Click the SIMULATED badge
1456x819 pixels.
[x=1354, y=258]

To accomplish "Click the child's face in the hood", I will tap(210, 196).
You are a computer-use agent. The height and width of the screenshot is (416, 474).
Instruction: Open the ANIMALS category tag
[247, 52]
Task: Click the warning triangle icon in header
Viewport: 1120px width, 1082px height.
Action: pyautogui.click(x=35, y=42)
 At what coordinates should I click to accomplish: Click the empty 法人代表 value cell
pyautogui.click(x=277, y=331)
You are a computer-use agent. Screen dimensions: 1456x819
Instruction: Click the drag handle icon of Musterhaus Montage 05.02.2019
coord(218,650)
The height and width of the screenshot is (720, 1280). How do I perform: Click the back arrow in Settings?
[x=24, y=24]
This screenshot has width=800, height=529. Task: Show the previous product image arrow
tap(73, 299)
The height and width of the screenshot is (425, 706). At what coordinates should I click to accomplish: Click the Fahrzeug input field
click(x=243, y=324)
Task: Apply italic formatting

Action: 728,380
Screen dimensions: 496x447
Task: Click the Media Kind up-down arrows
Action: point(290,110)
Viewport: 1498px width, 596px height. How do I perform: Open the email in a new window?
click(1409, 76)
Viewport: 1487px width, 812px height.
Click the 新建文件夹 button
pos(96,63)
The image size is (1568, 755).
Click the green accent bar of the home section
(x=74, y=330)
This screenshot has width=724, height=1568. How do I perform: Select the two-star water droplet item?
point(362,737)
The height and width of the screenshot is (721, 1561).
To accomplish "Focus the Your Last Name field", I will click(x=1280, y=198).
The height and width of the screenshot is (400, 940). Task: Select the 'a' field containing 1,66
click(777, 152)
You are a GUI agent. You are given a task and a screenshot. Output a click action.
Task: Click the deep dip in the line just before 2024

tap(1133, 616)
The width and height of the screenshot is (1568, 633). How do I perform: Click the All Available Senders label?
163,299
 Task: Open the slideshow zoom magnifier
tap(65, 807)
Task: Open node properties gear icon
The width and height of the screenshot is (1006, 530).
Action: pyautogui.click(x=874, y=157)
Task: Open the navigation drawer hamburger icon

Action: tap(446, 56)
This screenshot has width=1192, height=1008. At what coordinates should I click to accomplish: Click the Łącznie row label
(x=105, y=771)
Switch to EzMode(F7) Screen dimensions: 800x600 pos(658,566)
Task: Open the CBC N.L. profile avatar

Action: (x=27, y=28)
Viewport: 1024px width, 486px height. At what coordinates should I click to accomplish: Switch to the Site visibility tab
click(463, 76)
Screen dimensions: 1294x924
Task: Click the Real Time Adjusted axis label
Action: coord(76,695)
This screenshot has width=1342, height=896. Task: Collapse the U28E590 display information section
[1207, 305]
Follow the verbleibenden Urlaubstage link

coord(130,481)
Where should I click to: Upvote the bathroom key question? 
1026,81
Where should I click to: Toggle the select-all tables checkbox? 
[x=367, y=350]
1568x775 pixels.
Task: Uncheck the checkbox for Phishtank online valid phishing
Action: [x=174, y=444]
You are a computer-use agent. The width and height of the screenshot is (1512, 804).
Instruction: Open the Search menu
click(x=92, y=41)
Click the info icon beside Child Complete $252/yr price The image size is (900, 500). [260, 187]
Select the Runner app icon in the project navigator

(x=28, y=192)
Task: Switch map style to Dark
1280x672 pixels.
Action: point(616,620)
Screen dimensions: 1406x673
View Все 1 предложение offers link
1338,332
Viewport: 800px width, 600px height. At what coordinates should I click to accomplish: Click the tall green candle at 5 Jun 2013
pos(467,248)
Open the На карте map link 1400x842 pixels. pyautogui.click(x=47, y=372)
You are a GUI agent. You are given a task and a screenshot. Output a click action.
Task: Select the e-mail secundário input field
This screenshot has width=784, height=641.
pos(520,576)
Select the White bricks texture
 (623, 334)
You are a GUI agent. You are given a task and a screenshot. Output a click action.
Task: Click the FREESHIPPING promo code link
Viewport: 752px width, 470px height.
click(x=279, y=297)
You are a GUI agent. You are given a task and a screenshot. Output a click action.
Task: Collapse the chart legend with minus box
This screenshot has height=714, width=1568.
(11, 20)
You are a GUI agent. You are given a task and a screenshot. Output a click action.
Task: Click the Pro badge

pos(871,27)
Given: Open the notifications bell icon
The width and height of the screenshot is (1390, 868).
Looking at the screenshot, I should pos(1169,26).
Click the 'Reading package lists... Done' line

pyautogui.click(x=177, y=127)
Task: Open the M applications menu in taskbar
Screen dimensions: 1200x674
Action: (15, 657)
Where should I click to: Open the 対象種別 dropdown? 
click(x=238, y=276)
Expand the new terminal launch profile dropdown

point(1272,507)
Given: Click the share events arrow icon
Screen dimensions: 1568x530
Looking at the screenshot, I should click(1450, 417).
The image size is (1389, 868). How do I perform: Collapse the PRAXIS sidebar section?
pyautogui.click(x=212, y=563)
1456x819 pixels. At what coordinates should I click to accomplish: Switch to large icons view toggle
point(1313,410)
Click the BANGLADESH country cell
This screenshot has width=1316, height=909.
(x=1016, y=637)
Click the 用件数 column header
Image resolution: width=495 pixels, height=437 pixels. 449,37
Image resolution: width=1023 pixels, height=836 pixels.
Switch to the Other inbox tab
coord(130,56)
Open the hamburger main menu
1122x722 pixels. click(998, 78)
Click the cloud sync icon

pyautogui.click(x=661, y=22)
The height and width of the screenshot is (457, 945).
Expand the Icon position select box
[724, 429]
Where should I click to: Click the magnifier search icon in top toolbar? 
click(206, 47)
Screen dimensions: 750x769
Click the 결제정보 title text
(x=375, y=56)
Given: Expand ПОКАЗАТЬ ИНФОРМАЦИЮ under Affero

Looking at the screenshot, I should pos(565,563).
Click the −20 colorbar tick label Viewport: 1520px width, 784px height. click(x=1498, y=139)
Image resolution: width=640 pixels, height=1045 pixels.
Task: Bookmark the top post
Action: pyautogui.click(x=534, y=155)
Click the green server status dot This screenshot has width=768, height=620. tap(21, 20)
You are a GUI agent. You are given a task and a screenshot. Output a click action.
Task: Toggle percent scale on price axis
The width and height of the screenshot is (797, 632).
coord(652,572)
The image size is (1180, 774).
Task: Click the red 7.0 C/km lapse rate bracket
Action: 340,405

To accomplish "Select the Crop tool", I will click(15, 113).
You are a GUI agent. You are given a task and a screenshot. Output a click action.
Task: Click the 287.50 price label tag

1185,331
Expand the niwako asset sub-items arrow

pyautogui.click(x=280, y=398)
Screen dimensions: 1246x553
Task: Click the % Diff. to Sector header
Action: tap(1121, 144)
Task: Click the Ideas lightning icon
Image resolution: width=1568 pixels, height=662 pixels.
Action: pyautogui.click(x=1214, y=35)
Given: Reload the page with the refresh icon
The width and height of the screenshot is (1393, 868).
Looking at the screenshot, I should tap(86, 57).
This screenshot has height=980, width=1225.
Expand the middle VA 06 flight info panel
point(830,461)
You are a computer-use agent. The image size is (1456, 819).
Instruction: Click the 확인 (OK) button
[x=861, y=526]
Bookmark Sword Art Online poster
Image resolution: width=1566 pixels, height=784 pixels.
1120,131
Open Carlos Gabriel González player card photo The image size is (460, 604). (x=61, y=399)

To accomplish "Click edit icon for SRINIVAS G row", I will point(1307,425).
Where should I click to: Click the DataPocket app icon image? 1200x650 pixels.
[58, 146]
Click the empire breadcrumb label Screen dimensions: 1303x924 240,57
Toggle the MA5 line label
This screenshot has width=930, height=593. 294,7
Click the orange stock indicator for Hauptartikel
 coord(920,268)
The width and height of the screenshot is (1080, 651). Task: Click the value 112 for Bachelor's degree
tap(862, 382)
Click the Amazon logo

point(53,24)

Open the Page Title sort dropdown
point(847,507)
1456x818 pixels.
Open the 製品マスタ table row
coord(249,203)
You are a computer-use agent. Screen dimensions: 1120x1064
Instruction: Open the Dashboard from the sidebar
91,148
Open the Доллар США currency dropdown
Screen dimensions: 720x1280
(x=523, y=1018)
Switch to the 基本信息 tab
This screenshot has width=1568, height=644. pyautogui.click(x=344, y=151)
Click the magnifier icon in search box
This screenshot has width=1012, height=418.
........
▸ Work to be completed: Copy out the lines of the material above, from the line containing "Click the info" through the line containing "click(x=238, y=276)", inclusive.

▸ Complete output:
Click the info icon beside Child Complete $252/yr price The image size is (900, 500). [260, 187]
Select the Runner app icon in the project navigator

(x=28, y=192)
Task: Switch map style to Dark
1280x672 pixels.
Action: point(616,620)
Screen dimensions: 1406x673
View Все 1 предложение offers link
1338,332
Viewport: 800px width, 600px height. At what coordinates should I click to accomplish: Click the tall green candle at 5 Jun 2013
pos(467,248)
Open the На карте map link 1400x842 pixels. pyautogui.click(x=47, y=372)
You are a GUI agent. You are given a task and a screenshot. Output a click action.
Task: Select the e-mail secundário input field
This screenshot has width=784, height=641.
pos(520,576)
Select the White bricks texture
 (623, 334)
You are a GUI agent. You are given a task and a screenshot. Output a click action.
Task: Click the FREESHIPPING promo code link
Viewport: 752px width, 470px height.
click(x=279, y=297)
You are a GUI agent. You are given a task and a screenshot. Output a click action.
Task: Collapse the chart legend with minus box
This screenshot has height=714, width=1568.
(11, 20)
You are a GUI agent. You are given a task and a screenshot. Output a click action.
Task: Click the Pro badge

pos(871,27)
Given: Open the notifications bell icon
The width and height of the screenshot is (1390, 868).
Looking at the screenshot, I should pos(1169,26).
Click the 'Reading package lists... Done' line

pyautogui.click(x=177, y=127)
Task: Open the M applications menu in taskbar
Screen dimensions: 1200x674
Action: (15, 657)
Where should I click to: Open the 対象種別 dropdown? 
click(x=238, y=276)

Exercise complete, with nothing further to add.